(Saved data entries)
----
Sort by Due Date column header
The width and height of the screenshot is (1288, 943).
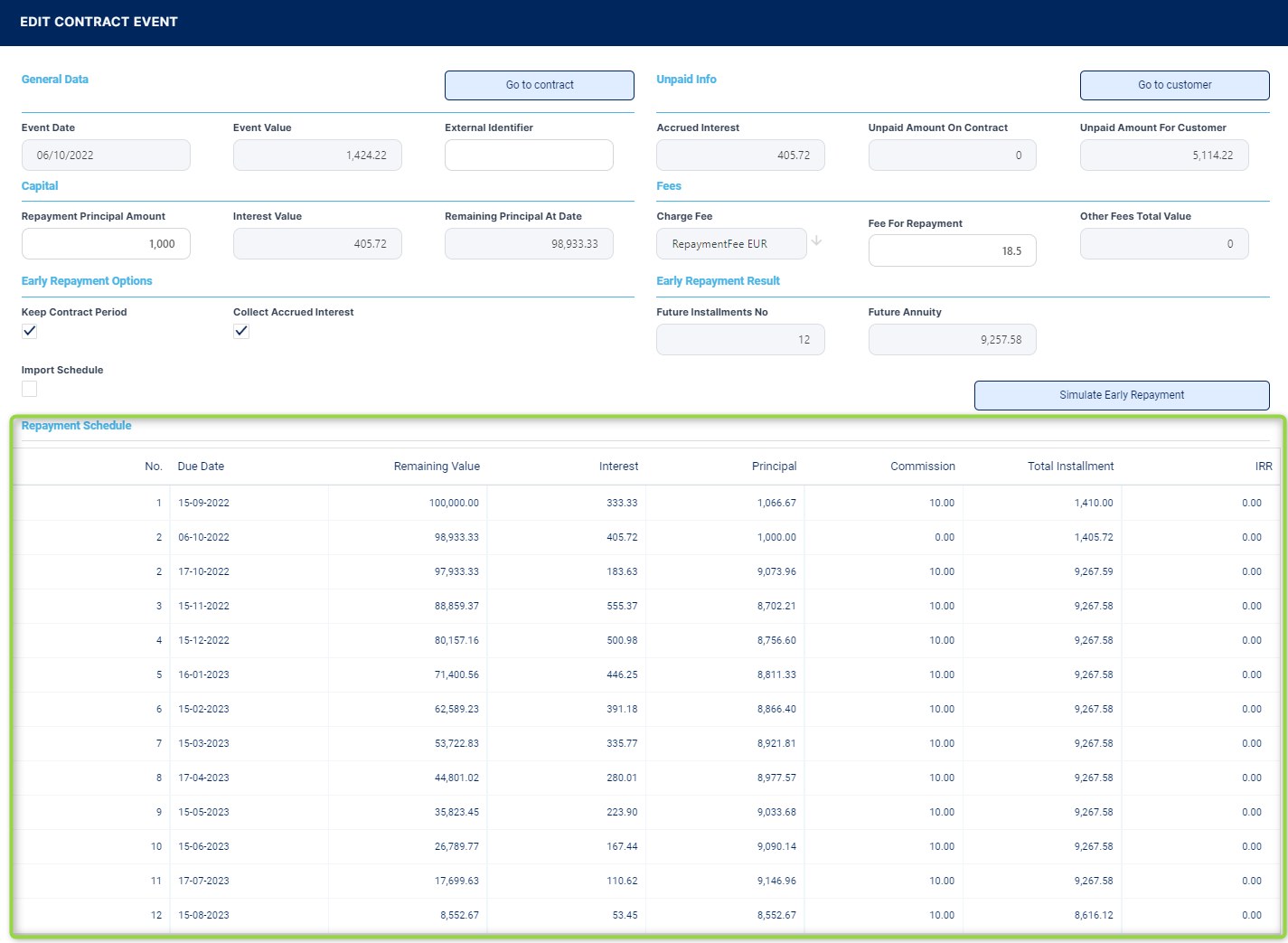(201, 467)
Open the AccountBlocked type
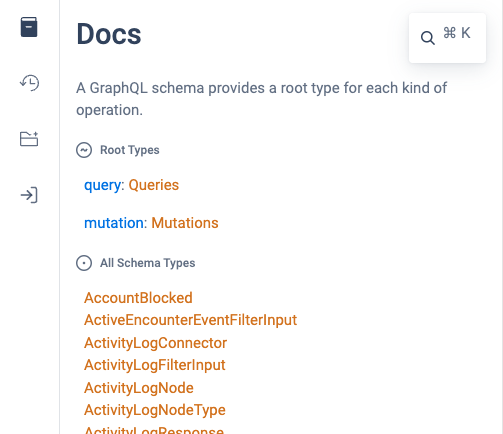This screenshot has height=434, width=503. (x=138, y=298)
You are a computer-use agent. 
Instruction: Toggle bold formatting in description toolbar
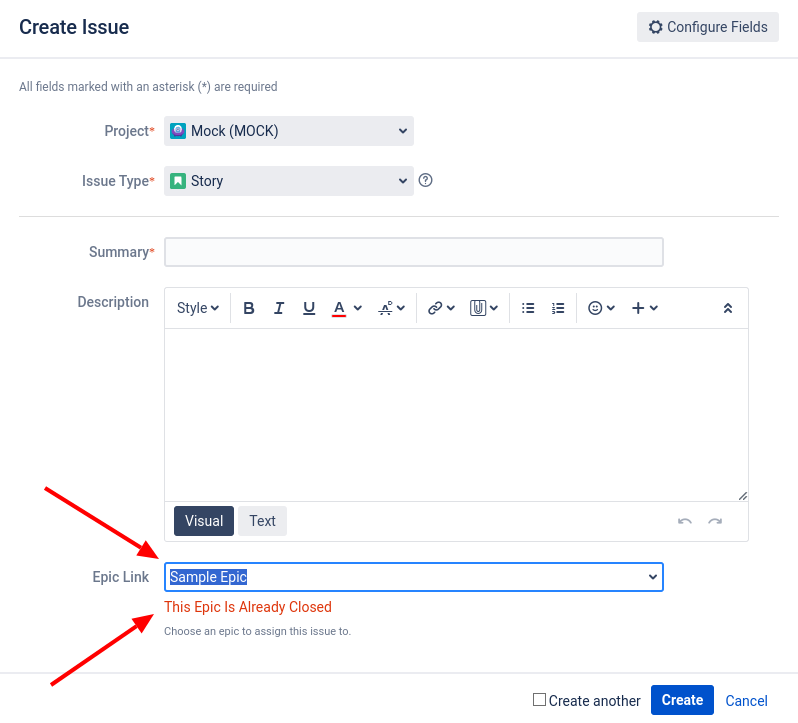click(x=248, y=308)
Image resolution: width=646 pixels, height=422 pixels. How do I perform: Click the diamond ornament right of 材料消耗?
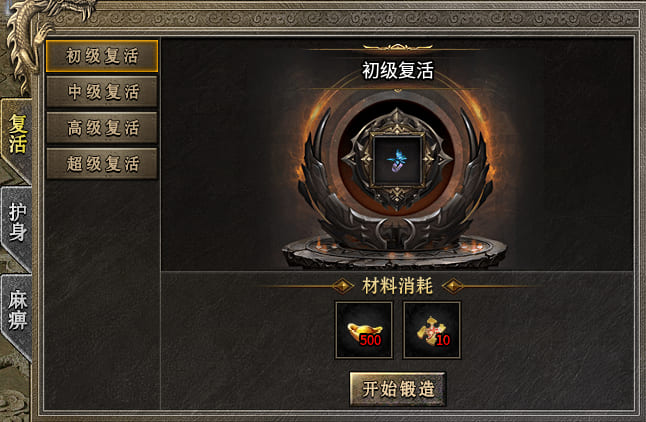pos(454,286)
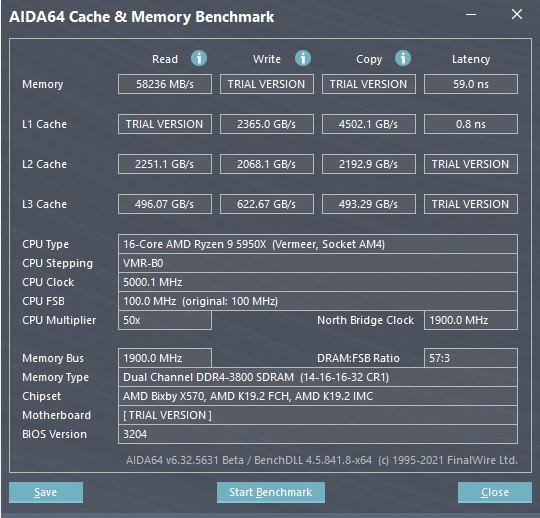Select the BIOS Version 3204 field
The width and height of the screenshot is (540, 518).
coord(318,434)
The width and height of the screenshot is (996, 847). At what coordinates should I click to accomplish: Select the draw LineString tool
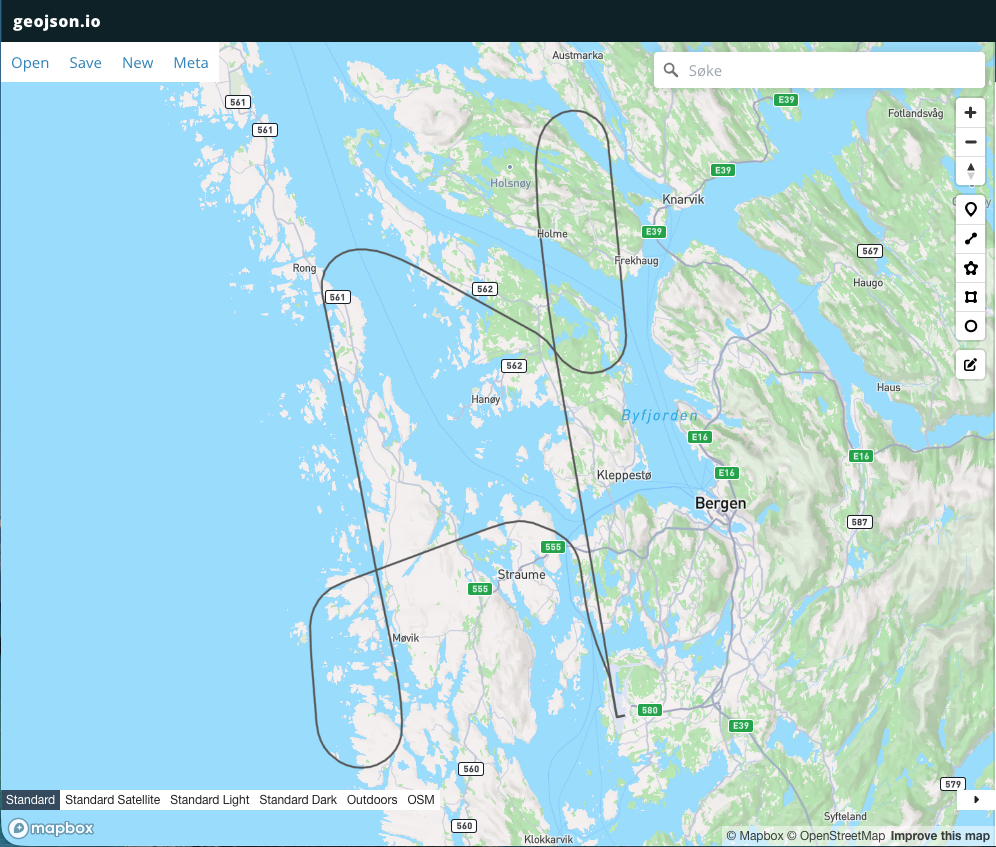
----
▶ _Exercise_
Without including any pictures, please restate all the records exactly.

▶ _Exercise answer_
Sort by Due Date column header
The width and height of the screenshot is (1288, 943).
(201, 467)
Open the AccountBlocked type
This screenshot has height=434, width=503. (x=138, y=298)
You are a computer-use agent. 
Instruction: Toggle bold formatting in description toolbar
click(x=248, y=308)
Image resolution: width=646 pixels, height=422 pixels. How do I perform: Click the diamond ornament right of 材料消耗?
pos(454,286)
Select the BIOS Version 3204 field
The width and height of the screenshot is (540, 518).
coord(318,434)
The width and height of the screenshot is (996, 847). At what coordinates should I click to accomplish: Select the draw LineString tool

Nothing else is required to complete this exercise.